The materials used for bone defect filling or bone augmentation can be allocated to the following main groups each showing particular properties:
- Autologous bone graft
- Allograft
- Xenograft based HA ceramics
- Synthetic bone substitutes.
- Growth factor-based substitutes
- PMMA
Characterization of Bone substitute materials
The various bone grafts and bone substitute materials show different properties, depending on their origin, physicochemical composition, and physical appearance. These factors also greatly influenced their bioactivity, which differentiates essentially grafts of biological origin from synthetically derived bone substitute materials, and the resorbability of a bone graft substitute material.
An ideal bone graft or bone substitute should exhibit osteoconductivity, osteoinductivity, osteogenesis, and osseointegration. As a prerequisite all bone substitute materials must be biocompatible within the tissue19,29.

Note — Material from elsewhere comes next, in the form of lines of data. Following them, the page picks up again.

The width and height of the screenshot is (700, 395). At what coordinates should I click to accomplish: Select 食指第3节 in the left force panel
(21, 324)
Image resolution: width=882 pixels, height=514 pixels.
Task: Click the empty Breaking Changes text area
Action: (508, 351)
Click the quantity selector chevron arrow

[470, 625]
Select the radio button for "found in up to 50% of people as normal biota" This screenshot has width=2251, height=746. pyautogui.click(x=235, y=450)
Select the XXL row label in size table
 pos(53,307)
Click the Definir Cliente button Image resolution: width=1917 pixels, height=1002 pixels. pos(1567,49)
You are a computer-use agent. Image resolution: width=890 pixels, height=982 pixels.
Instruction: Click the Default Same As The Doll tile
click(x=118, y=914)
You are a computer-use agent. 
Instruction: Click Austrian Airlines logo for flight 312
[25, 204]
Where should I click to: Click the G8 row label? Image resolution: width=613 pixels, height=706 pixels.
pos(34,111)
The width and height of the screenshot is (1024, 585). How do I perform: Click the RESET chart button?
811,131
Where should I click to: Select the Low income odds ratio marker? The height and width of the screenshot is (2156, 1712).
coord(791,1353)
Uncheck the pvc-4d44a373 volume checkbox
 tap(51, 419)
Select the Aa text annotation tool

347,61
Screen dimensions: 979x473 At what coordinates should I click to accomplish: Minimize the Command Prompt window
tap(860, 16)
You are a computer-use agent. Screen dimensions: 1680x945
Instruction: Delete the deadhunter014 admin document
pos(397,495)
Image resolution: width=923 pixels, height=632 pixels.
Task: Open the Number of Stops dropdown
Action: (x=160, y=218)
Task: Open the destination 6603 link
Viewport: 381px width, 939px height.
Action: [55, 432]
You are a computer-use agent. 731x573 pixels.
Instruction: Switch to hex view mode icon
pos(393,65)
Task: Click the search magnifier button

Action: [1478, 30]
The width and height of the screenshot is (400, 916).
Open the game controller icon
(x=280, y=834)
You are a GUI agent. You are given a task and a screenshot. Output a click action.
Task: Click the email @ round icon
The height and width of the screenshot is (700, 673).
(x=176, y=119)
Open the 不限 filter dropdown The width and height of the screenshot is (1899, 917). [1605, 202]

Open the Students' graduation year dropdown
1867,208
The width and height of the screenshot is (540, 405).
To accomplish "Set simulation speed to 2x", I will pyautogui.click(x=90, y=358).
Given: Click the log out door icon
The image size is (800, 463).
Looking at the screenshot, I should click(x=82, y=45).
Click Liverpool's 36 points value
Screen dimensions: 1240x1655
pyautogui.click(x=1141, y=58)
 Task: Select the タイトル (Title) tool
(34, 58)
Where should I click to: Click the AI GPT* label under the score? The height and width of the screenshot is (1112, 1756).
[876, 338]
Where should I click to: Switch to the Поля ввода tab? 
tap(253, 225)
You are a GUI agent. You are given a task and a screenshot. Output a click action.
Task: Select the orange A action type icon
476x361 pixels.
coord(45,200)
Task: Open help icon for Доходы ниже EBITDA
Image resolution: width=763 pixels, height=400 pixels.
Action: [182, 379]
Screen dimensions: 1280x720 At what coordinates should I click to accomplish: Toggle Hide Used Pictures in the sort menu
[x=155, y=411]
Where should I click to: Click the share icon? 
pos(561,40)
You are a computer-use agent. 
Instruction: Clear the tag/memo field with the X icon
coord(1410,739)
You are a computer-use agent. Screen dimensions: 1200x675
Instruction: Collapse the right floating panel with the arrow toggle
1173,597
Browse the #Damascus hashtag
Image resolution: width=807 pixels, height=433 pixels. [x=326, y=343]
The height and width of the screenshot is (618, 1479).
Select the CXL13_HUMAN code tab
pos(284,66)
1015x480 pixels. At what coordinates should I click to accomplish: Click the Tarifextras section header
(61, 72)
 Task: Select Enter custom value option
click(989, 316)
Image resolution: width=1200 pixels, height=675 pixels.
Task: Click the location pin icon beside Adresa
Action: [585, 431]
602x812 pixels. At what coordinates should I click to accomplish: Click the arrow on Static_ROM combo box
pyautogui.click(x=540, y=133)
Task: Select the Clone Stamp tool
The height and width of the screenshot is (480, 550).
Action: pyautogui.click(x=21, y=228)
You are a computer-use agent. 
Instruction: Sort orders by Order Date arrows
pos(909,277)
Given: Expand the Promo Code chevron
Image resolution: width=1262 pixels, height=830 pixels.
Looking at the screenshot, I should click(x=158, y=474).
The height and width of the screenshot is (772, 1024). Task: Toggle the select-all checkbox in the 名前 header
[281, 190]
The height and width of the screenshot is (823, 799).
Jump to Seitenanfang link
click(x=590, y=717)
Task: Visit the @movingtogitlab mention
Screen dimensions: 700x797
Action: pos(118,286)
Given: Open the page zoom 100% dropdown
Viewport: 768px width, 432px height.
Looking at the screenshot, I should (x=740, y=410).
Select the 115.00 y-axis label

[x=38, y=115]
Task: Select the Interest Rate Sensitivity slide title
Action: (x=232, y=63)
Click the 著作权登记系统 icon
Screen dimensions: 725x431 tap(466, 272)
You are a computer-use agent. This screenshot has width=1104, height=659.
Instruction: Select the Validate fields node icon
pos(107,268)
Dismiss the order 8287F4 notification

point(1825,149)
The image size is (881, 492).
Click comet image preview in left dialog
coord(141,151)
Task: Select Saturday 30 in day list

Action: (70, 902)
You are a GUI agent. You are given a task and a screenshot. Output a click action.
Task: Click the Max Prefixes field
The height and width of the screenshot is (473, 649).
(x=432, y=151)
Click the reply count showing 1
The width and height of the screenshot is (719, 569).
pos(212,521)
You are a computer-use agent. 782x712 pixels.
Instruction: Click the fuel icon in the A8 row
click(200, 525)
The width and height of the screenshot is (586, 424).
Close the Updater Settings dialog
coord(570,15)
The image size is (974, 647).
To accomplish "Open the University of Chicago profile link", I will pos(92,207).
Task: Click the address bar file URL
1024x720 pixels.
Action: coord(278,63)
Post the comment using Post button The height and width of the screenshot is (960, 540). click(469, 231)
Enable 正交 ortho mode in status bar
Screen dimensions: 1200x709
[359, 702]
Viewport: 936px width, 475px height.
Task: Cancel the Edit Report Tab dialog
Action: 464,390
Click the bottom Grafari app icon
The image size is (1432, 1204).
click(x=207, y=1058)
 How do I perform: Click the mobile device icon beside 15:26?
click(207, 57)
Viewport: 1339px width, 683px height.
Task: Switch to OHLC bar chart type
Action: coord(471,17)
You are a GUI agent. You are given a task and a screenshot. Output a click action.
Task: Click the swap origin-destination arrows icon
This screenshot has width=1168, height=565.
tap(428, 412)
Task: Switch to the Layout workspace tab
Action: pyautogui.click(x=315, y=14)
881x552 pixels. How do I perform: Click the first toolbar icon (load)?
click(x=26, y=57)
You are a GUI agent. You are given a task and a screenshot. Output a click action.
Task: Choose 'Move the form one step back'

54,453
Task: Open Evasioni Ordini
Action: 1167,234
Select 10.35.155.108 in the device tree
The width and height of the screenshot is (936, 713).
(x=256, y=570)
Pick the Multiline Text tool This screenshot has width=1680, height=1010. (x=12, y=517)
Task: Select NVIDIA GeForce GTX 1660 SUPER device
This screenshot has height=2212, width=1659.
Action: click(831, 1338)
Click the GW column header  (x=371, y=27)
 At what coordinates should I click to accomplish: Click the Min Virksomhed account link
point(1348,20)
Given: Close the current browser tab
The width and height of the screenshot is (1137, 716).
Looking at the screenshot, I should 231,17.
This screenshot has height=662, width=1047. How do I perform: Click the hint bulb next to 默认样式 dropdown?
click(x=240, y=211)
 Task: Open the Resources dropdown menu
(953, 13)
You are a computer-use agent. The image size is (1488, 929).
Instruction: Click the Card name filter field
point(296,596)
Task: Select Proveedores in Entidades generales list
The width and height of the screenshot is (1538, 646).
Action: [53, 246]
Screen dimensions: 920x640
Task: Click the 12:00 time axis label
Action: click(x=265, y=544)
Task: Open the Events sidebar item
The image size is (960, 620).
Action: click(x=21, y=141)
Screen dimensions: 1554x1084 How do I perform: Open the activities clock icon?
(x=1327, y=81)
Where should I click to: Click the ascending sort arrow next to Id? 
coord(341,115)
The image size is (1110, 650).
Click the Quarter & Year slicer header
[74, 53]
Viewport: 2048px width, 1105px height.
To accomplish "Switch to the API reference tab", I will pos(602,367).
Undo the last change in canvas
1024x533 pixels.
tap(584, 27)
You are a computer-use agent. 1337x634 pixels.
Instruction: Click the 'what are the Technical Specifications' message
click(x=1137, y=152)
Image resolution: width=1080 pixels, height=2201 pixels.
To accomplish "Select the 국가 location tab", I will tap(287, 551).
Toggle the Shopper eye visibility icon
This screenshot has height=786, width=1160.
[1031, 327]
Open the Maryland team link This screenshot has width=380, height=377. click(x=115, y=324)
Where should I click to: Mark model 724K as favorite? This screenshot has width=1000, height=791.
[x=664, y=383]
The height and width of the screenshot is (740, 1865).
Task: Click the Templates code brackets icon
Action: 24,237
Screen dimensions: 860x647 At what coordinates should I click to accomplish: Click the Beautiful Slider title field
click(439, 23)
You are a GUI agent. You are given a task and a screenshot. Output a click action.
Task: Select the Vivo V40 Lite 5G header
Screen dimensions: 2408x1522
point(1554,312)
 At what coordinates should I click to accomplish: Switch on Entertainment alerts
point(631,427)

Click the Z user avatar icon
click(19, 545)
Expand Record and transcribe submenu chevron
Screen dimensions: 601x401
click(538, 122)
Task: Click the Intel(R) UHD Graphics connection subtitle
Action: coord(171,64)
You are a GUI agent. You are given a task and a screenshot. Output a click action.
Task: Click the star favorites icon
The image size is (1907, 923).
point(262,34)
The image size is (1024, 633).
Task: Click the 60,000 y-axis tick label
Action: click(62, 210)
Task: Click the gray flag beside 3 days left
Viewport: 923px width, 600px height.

Osteoinduction is the process by which mesenchymal stem cells from a host are recruited to differentiate into chondroblasts and osteoblasts, which, in turn, form new bone through the process of endosteal and / or periosteal ossification. This process is moderated primarily by growth-factors, platelet derived growth factor (PDGF), interleukins, fibroblast growth factors (FGF), granulocyte-macrophage colony-stimulating factors (GM-CSF) and angiogenic factors such as vascular endothelial growth factor (VEGF). The presence of osteoinductive properties of a material is confirmed by heterotopic bone formation15,30.
Osteoconduction is a property of a matrix that passively allows ingrowth of host capillaries, perivascular tissue and mesenchymal stem cells from the borders of the defect, supporting the attachment of bone-forming cells to the surface of the bone substitute material for subsequent bone formation. The graft material acts thereby as a permanent or resorbable scaffold material. Among the most commonly used synthetic osteoconductive scaffolds are CaS and CaPO4 cements, HA15,30.
Osteogenic graft material directly provides cells that are capable of in vivo bone formation23. Osteoprogenitor cells can proliferate and differentiate to osteoblasts which become osteocytes during calcification. Mesenchymal stem cells are multipotent and may be induced to differentiate into bone-forming cells by the local environment. Autologous bone graft and bone marrow aspirate are the only examples of osteogenic graft material.
Conclusion
There are many materials available, each with its own positive and negative characteristics, each with its own indications for use. Among the most recent products is Cal-Cemex; this is a high viscosity resin which can be injected with a delivery system (closed surgery) or applied manually (open surgery). Its primary objective is to fill the cavity generated following a trauma. An osteosynthesis means is used to stabilize the fracture. Thanks to the mechanical strength provided by the PMMA component of Cal-Cemex, the construct osteosynthesis means / bone void filler provides immediate fracture stabilization.
Immediate fracture stability potentially favours a quicker fracture healing. In addition, the mechanical strength of the construct of osteosynthesis or bone void filler allows for early full weight-bearing in tibial plateau fractures and early partial weight-bearing in select cases of calcaneal fractures, particularly in complex fractures15.
Early weightbearing promotes a quicker recovery of the joint function, key for a faster return to normal life (work), better clinical outcomes, while possible mechanical complications are limited.
On the basis of the surgeon’s choice and clinical condition of the patient, Cal-Cemex allows the possibility of15:
- percutaneous application
- early weight-bearing
- use fewer or less invasive osteosynthesis means
- application before or after osteosynthesis means positioning
Competing Interests
The authors declare that they have no competing interests.